Using Standard Library Modules #

neam
import std.net.http;
import std.data.json;
import std.core.result;

fun fetch_weather(city) {
  let url = "https://api.weather.example.com/v1/" + city;

  try {
    let response = http.get(url);
    let data = json.parse(response);
    return result.ok(data);
  } catch (err) {
    return result.err("Failed to fetch weather: " + str(err));
  }
}

The standard library follows the same module conventions as your own code: every public function is marked with pub, internal helpers are private, and modules are organized into clear namespaces. As you progress through this book, you will use many of these modules in agent systems.

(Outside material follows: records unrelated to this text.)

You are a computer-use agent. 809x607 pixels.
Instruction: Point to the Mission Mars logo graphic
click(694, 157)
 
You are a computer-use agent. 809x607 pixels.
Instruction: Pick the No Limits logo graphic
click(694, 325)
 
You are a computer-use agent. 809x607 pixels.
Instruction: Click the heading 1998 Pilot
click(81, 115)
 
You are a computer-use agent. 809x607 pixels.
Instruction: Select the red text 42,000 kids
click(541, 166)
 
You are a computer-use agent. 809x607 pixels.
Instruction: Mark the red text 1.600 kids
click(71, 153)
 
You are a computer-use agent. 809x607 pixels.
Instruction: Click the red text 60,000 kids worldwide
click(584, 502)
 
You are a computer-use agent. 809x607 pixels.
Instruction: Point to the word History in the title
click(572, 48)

🎯 Try It Yourself #1: Standard Library Sampler

Standard Library Sampler

Write a short Neam program that imports three different standard library modules and uses at least one function from each. For example:

  1. Use std.text to split a sentence into words.
  2. Use std.collections.list to filter only words longer than 4 characters.
  3. Use std.data.json to stringify the result and emit it.

Bonus: wrap your logic in a pub fun inside a module called myproject.text_demo and import it from a separate main.neam file.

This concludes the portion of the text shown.